SASD Pupil Services strives to break down mental health barriers
Director of Pupil Services Amber Kulig recently sought the school board’s approval for a two-year, grant-funded position. The board approved hiring a mental health navigator, which will be a temporary position within the Sparta Area School District.
According to Kulig, about 79 percent of children with mental health disorders nationwide do not receive treatment.
The district surveyed many individuals, including staff, parents and community partners; 90.2 percent of staff felt a need for mental health services and 95.6 percent felt the district needed a Mental Health Navigator.
“They are looking at helping our families break down some of those barriers to help them access some of those needs as well as our staff knowing where to go to help support our families in need,” Kulig explained.
Of the parents and families that were surveyed, 36.5 percent did not know where to access mental health supports for their family and 32.1 percent had to wait over one month to receive any form of service.
The purpose of a mental health navigator is to support district personnel and families with assistance in accessing treatment and navigating mental health services.
The position will be funded by a grant the district was awarded from the Wisconsin Department of Public Instruction through its School Based Mental Health Services Grants Program.
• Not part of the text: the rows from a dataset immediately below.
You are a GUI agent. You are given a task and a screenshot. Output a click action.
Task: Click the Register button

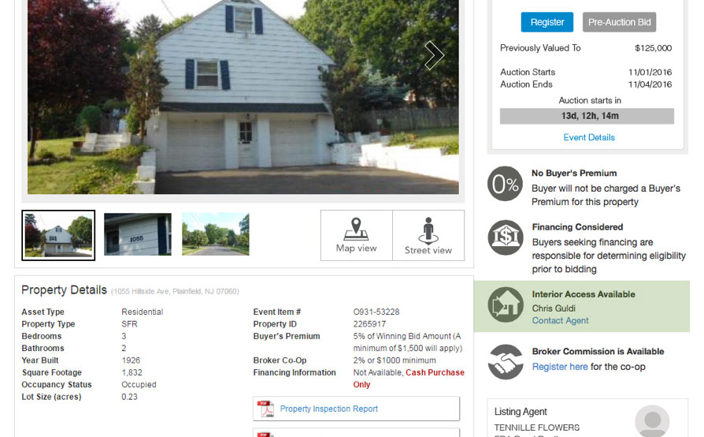tap(547, 22)
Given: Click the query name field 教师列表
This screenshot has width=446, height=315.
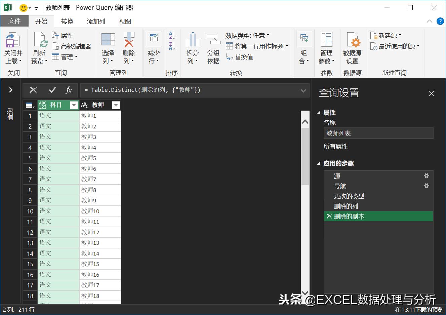Looking at the screenshot, I should pos(378,133).
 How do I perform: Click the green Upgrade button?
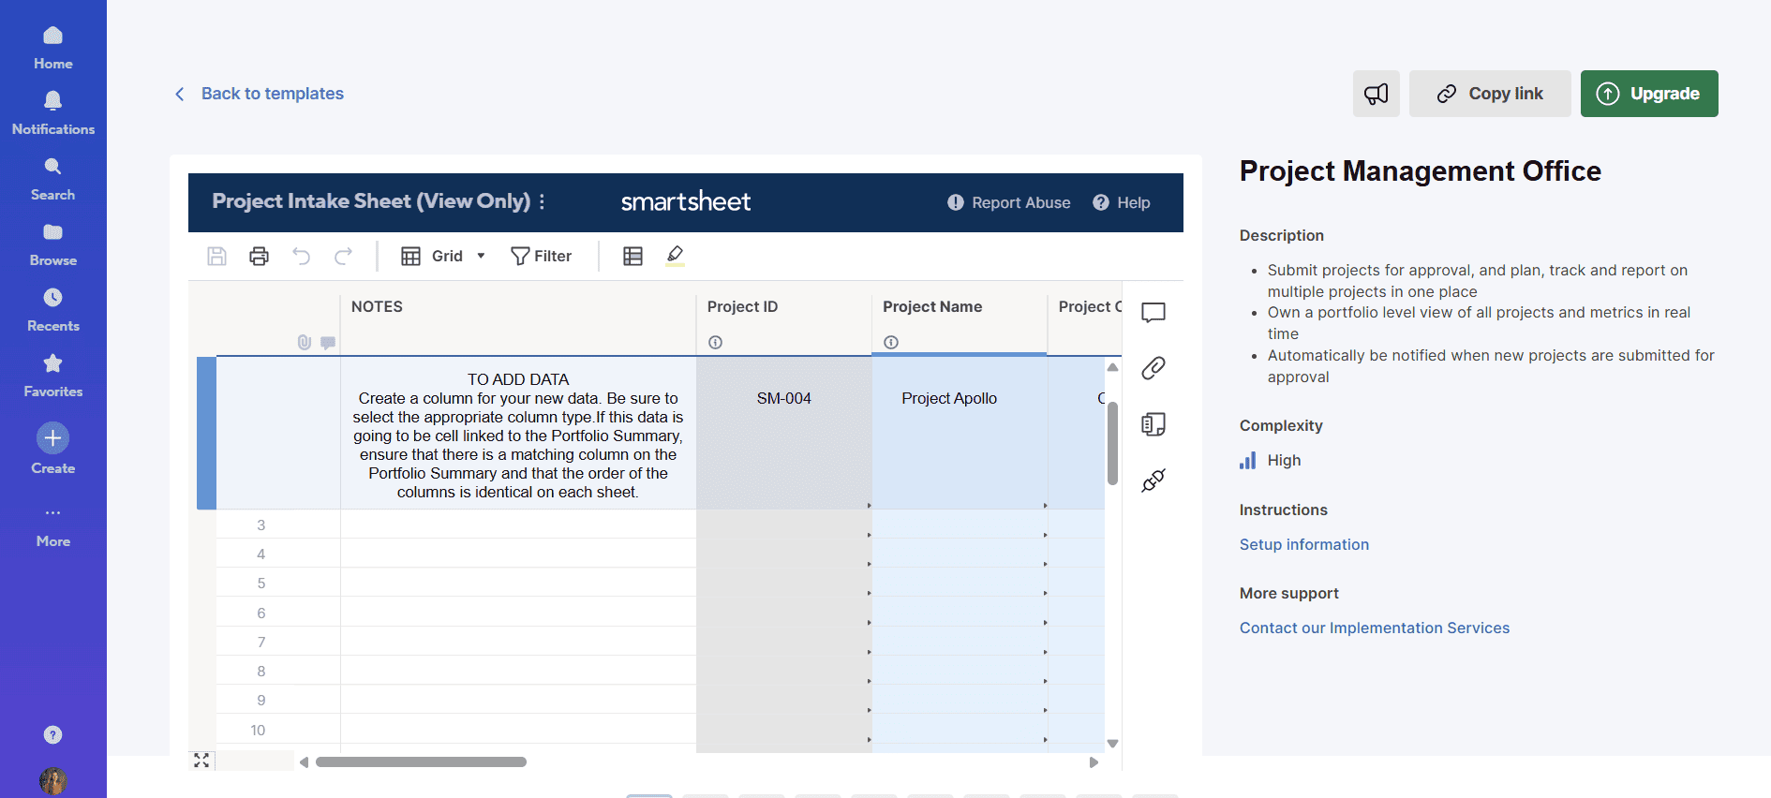pyautogui.click(x=1648, y=94)
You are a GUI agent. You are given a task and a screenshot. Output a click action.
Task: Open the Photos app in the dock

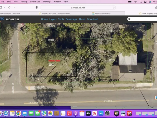tap(50, 114)
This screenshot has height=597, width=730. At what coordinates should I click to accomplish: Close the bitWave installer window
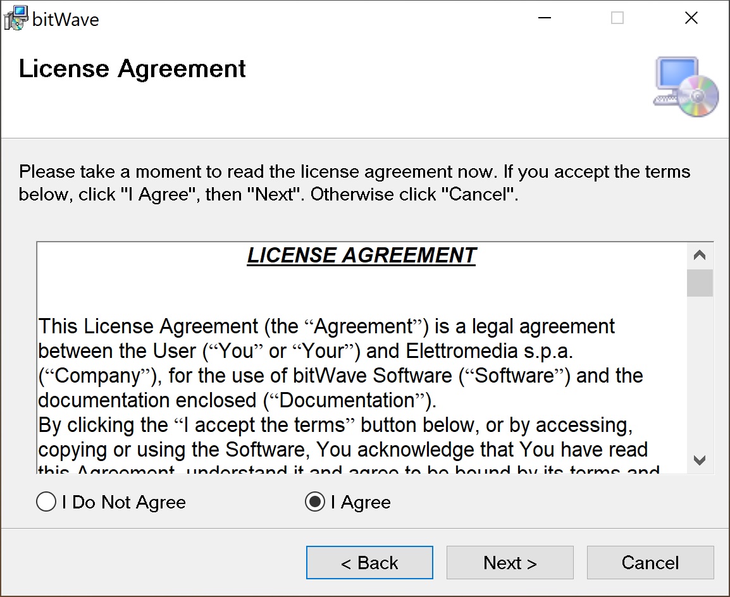691,18
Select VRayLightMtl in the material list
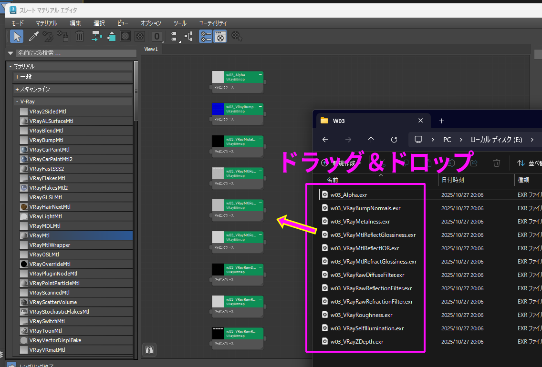542x367 pixels. [45, 216]
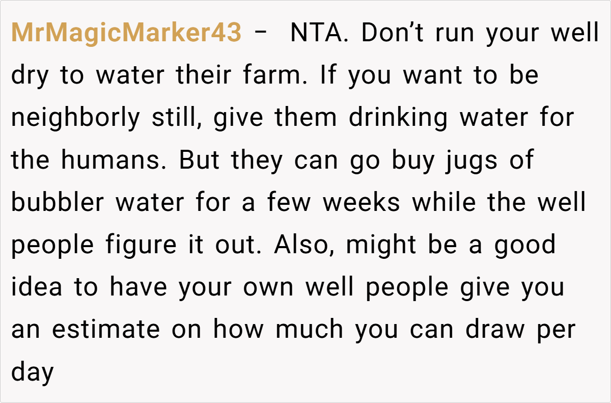The height and width of the screenshot is (403, 611).
Task: Click the word "dry" in the comment
Action: click(30, 76)
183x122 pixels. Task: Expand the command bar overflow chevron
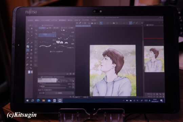pos(142,23)
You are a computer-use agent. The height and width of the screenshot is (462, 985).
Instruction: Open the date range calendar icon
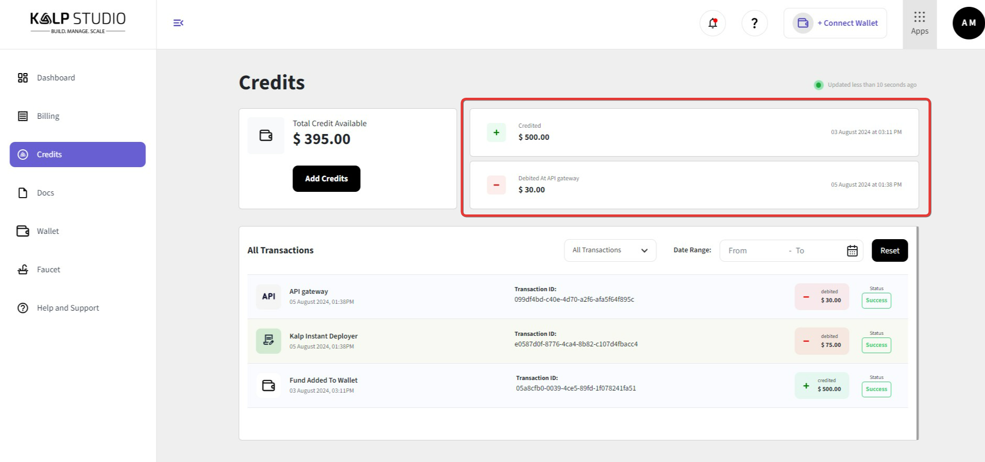click(852, 251)
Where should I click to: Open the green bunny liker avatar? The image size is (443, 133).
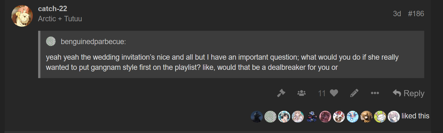click(380, 116)
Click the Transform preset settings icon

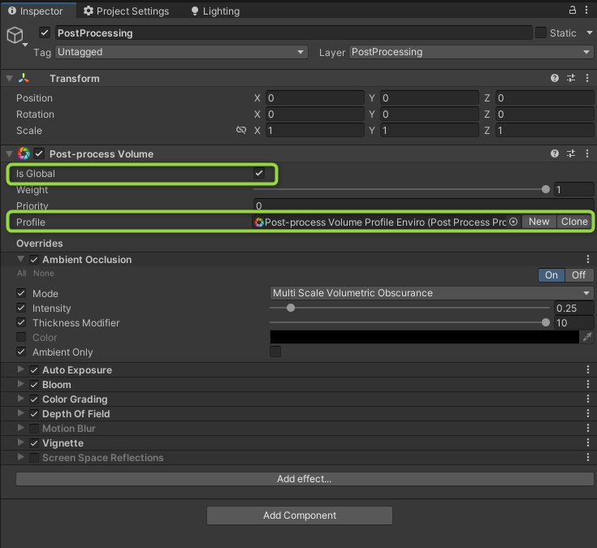[x=571, y=79]
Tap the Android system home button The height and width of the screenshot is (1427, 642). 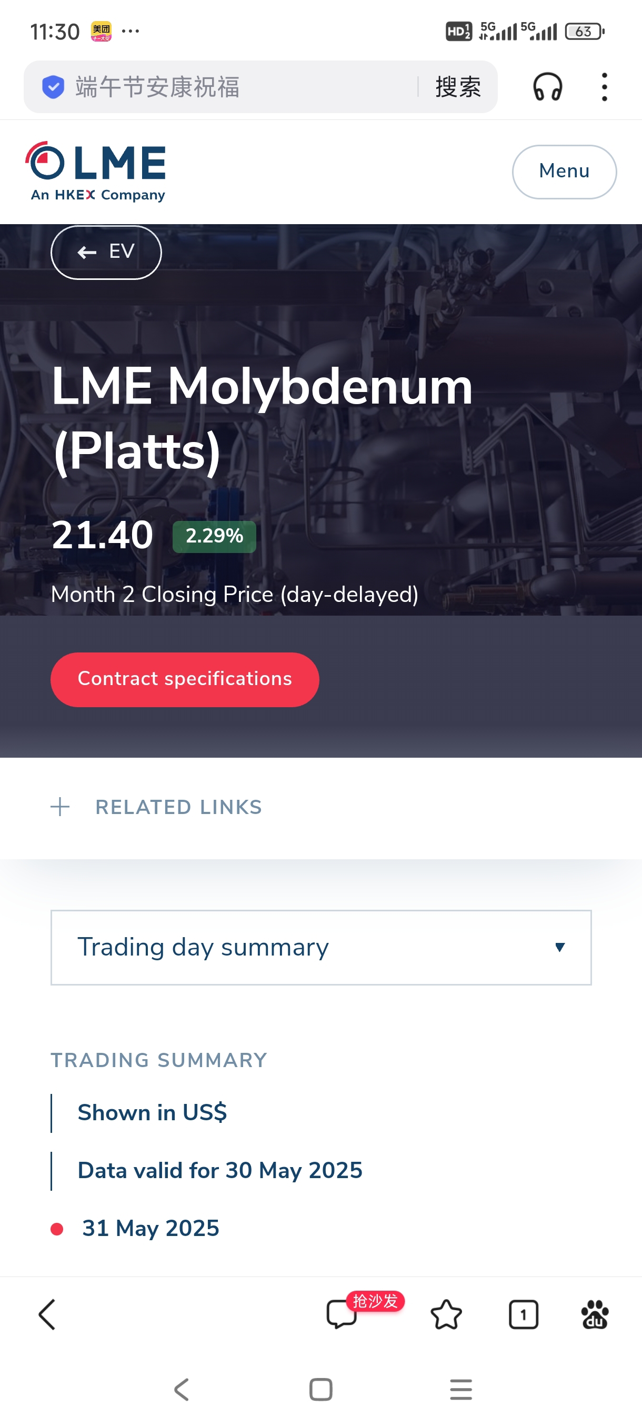(x=321, y=1389)
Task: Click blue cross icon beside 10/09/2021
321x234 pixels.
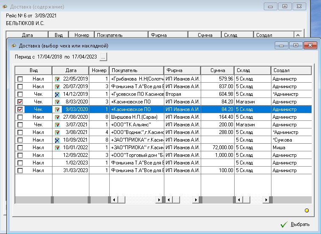Action: (57, 140)
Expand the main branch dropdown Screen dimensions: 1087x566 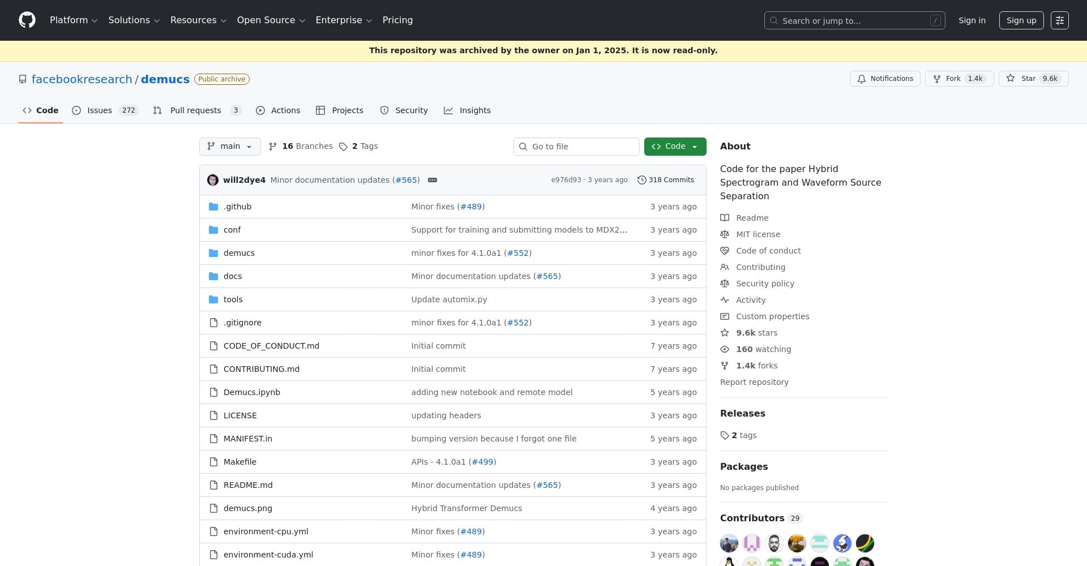(230, 147)
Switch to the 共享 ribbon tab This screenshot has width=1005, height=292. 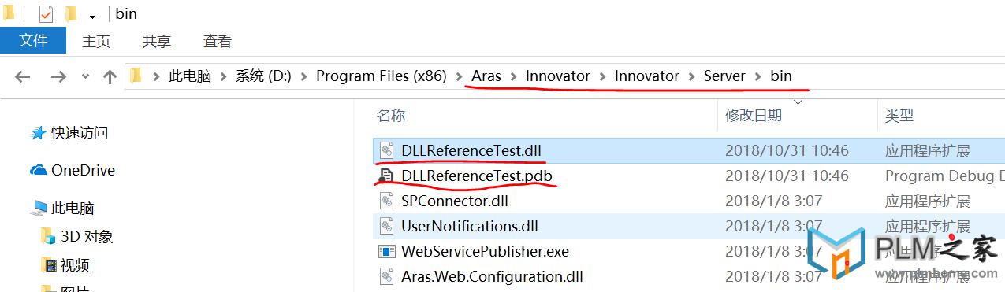157,41

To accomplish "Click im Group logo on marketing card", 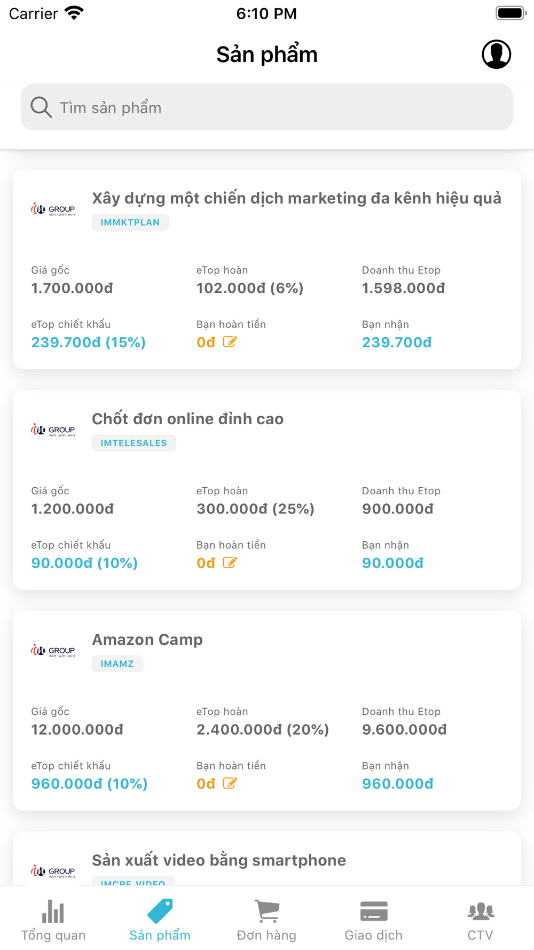I will tap(53, 209).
The district will receive $75,000 per school year for the next two years totaling $150,000 to support students' mental health.
“We were very fortunate that we were selected for this grant,” Kulig said, adding the district’s grant application was written based solely on the needs that community and staff had communicated were important.
“Our biggest goal with this position is to look at professional development,” she added. “Helping our staff really understand the mental health needs in our students, how that impacts their daily lives and also how the things students are bringing to us impact our staff.”
Another big piece is the ability to remove barriers from working with the county and working with counseling networks. Kulig said staff has found that families are struggling to access some of those resources or even fill out forms.
“When you’re looking for these supports you get a very large packet of all this information that can be very overwhelming,” Kulig added. “This person would help assist our families with some of those processes to ensure that all of our students have access to the supports that they need.”
Another goal of the districts through this position is connecting and supporting families. The Pupil Services team is meeting with families on a daily basis, multiple times each day and the biggest frustration they are hearing is teachers and parents know the students need support, however, getting that access is very challenging.
“This role would really be looking at building those systems for our district. How and what is the best way to access these supports?” Kulig explained. “How can we work with our county’s supports and how can we work with the local counselors to make sure those barriers don’t exist for our students so their needs are being met? Then they can be successful in the classroom and at home and within the community.”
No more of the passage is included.